Thousands of mourners lined the route of the procession to the funeral in Uhuru National Park in Nairobi.
President Mwai Kibaki praised her courage, tenacity and "selfless service to the nation".
Mrs Maathai, who died on 25 September, was the first African woman to win the Nobel Peace Prize, in 2004. She won the award for her campaigns to promote conservation, women's rights and transparent government.
Because she opposed cutting down trees, her remains were placed in a bamboo-frame coffin, made of water hyacinth and papyrus reeds and draped with a Kenyan flag. After the funeral, she was cremated at a private ceremony.
"The best way we can honour her is to carry on the great work she started especially in the fields of environmental conservation, social justice, human rights and democracy," President Kibaki told the crowd at Uhuru Park, where Mrs Maathai once campaigned to stop the construction of an office tower.
In 2008, Mrs Maathai was tear-gassed at a protest against President Kibaki's plan to increase the number of ministers in his cabinet.
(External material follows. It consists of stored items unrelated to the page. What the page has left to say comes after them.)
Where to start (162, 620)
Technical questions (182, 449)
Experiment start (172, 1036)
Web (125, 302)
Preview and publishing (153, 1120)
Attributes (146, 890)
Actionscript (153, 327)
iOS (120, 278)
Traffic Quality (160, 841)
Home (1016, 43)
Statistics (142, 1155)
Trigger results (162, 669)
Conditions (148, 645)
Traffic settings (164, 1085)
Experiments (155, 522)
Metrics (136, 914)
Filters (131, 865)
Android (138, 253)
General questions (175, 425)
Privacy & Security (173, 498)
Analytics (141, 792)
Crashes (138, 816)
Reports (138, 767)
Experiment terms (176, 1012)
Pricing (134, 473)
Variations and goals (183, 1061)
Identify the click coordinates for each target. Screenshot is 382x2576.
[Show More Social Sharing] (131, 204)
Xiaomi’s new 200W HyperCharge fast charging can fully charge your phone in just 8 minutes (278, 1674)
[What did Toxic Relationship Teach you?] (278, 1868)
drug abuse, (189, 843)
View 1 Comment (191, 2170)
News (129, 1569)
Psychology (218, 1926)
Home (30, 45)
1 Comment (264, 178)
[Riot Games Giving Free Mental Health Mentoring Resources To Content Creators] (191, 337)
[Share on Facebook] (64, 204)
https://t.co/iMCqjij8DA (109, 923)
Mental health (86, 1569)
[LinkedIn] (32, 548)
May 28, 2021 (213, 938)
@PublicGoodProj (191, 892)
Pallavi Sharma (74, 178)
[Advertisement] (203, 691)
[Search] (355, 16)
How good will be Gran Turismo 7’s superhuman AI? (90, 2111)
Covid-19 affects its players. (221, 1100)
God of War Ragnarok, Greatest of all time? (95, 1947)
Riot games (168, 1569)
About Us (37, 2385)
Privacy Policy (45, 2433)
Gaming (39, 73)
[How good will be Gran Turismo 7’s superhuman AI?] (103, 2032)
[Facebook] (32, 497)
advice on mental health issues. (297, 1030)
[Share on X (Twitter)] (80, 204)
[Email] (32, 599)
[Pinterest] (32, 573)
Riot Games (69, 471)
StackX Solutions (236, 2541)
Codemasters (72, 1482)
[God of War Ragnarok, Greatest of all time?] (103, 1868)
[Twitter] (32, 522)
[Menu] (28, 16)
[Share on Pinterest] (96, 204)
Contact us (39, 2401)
"Wangari's legacy goes beyond Kenya - all over the world," said Prime Minister Raila Odinga. "We have lost a dedicated selfless Kenyan patriot."
Mrs Maathai founded the Green Belt Movement in 1977. Its original aim was to plant trees so that rural women would have greater access to firewood for cooking. The trees would also protect watersheds and stabilise the soil, thus improving agriculture.
But from there, Mrs Maathai - who had a PhD in veterinary science and was also elected as a member of parliament in 2002 - went on to campaign on a greater social, economic, and environmental agenda.
She became known as the Tree Mother of Africa.